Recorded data
== Segment start ==
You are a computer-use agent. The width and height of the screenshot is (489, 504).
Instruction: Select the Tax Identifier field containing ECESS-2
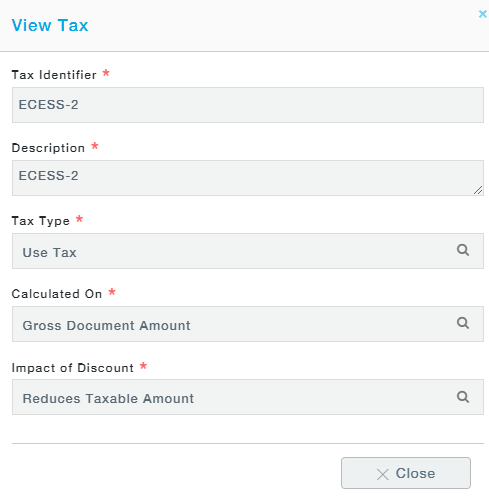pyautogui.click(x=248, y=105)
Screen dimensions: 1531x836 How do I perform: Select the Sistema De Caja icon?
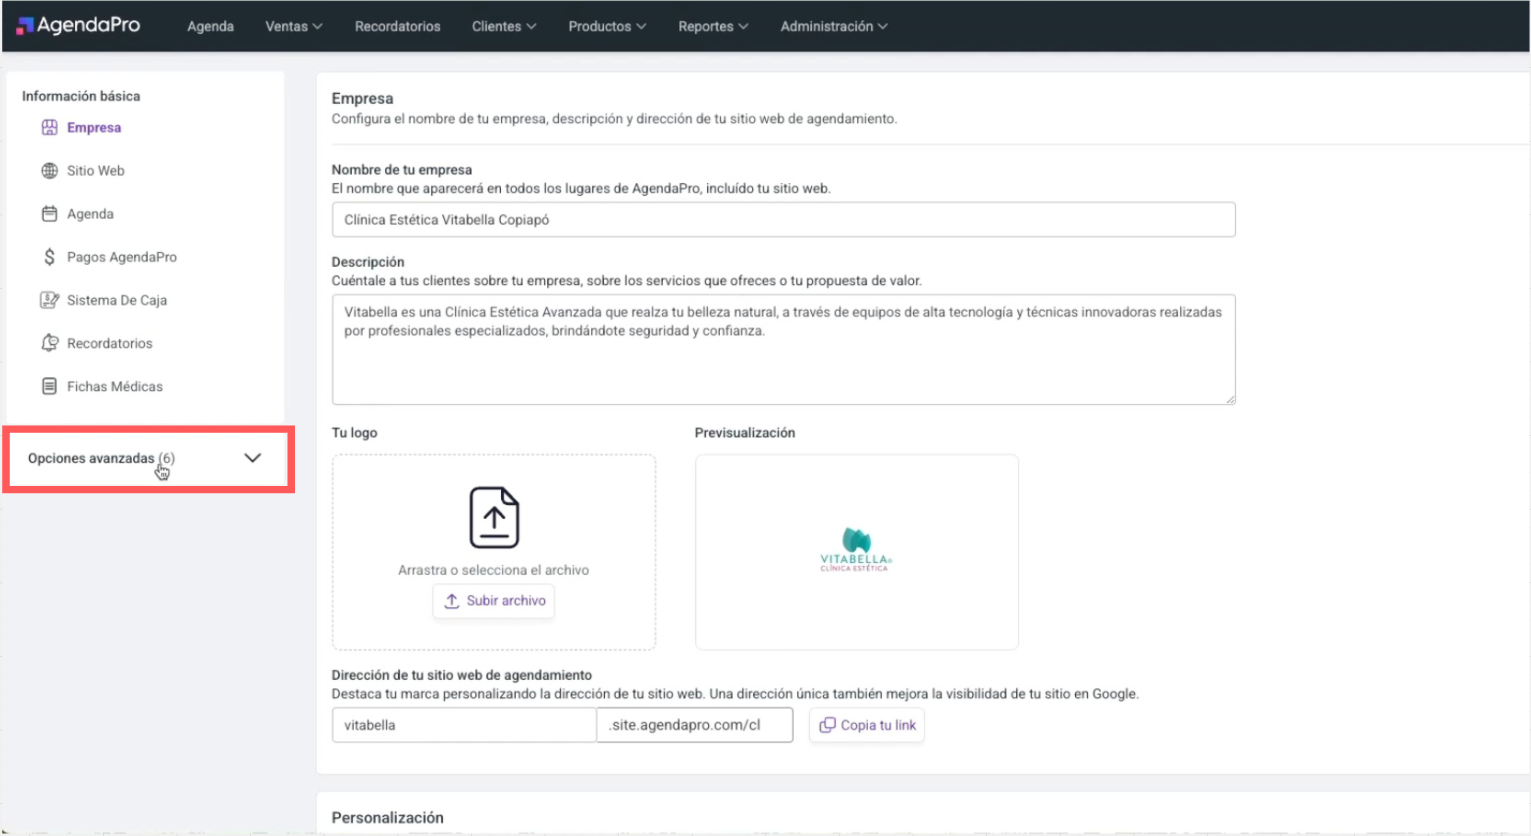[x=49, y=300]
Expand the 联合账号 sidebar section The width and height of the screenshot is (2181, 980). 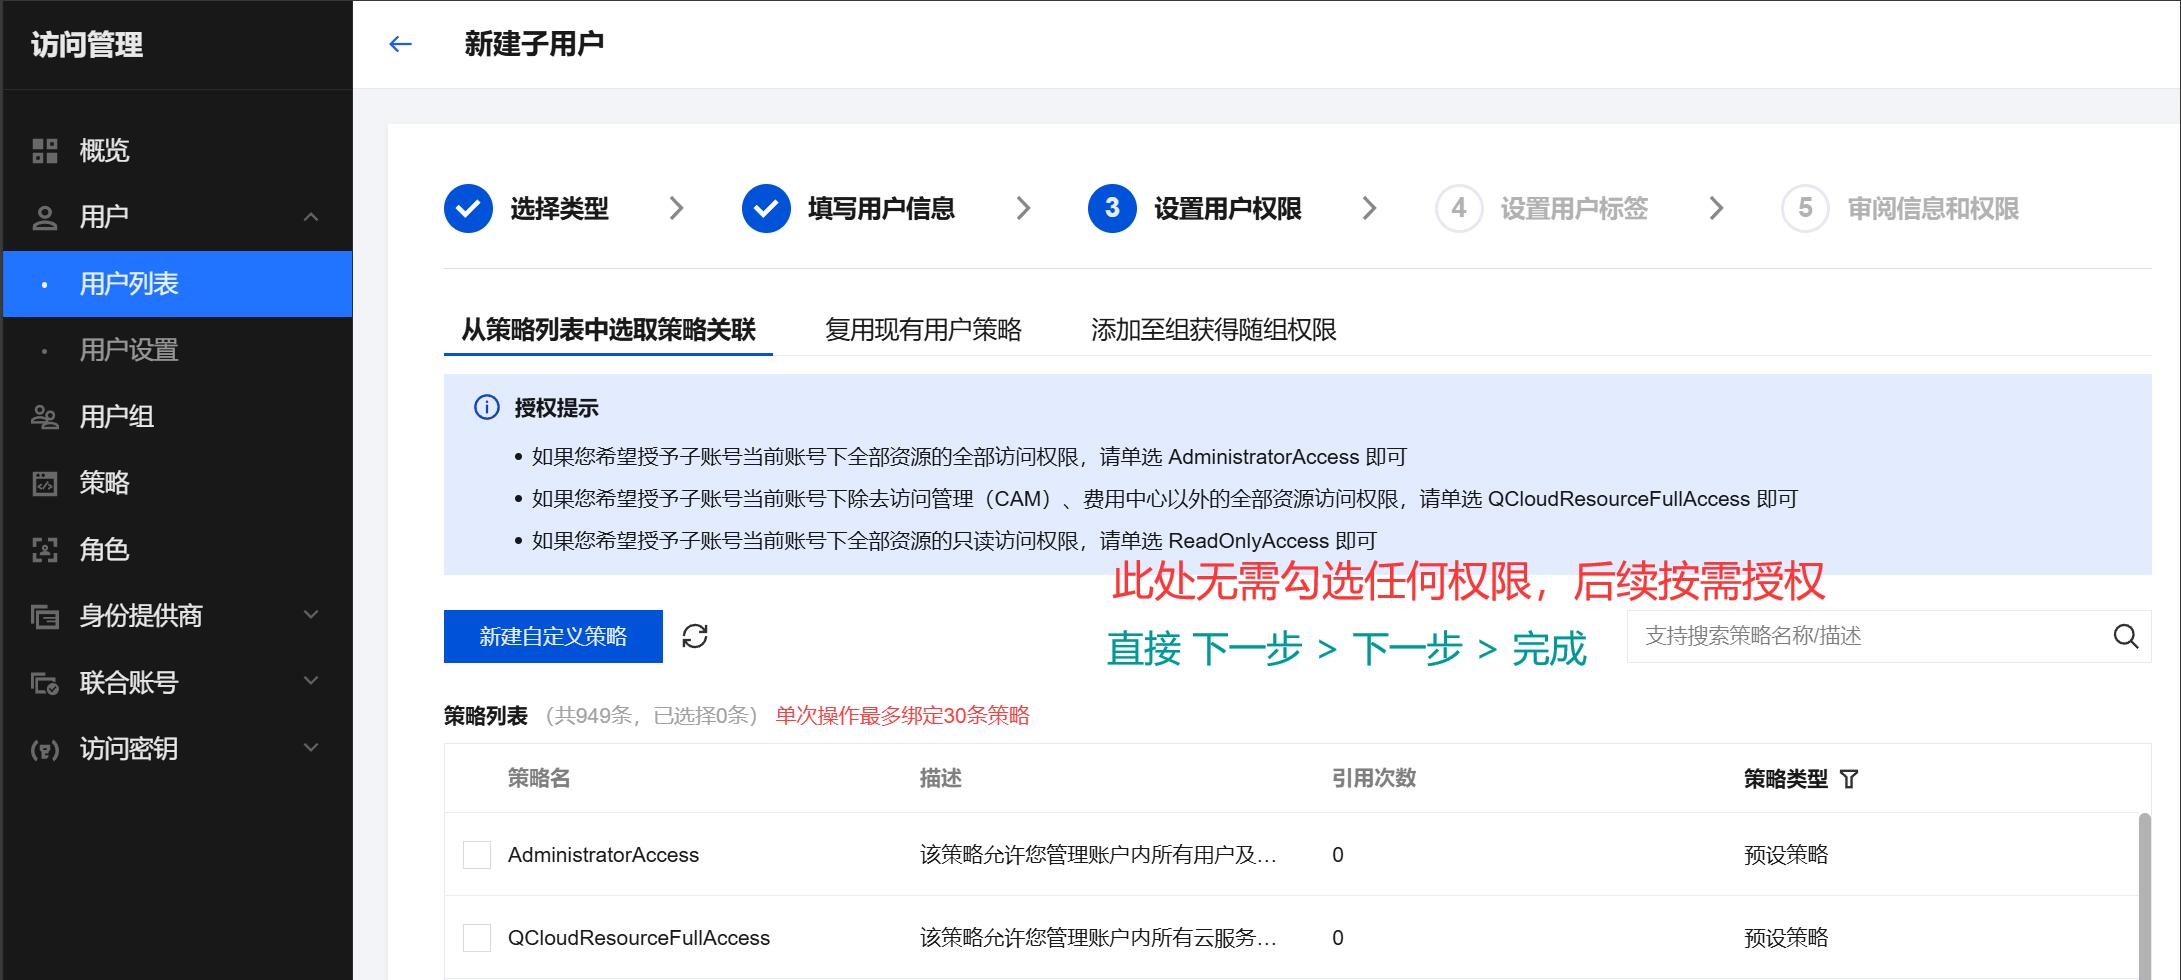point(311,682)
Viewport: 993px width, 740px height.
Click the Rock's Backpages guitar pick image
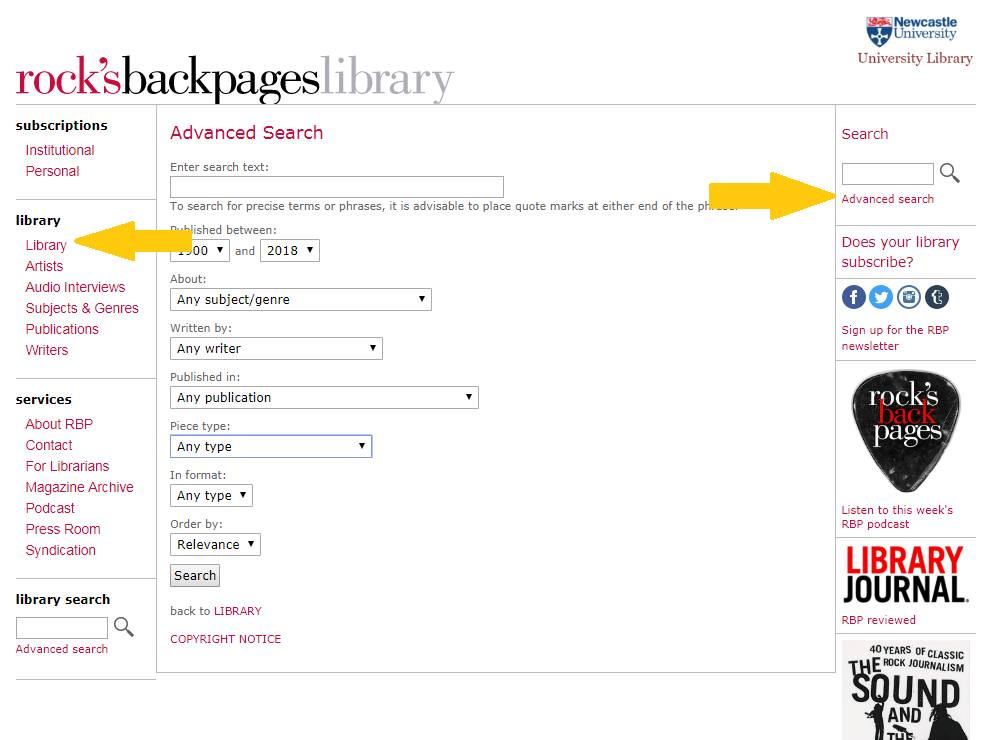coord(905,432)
== Segment end ==
Pictures must be left out of the answer, which should be exactly the lines from the one holding "Viewport: 993px width, 740px height." through the last line of the entries above, both included; please add nothing.

Viewport: 993px width, 740px height.
Click the Rock's Backpages guitar pick image
coord(905,432)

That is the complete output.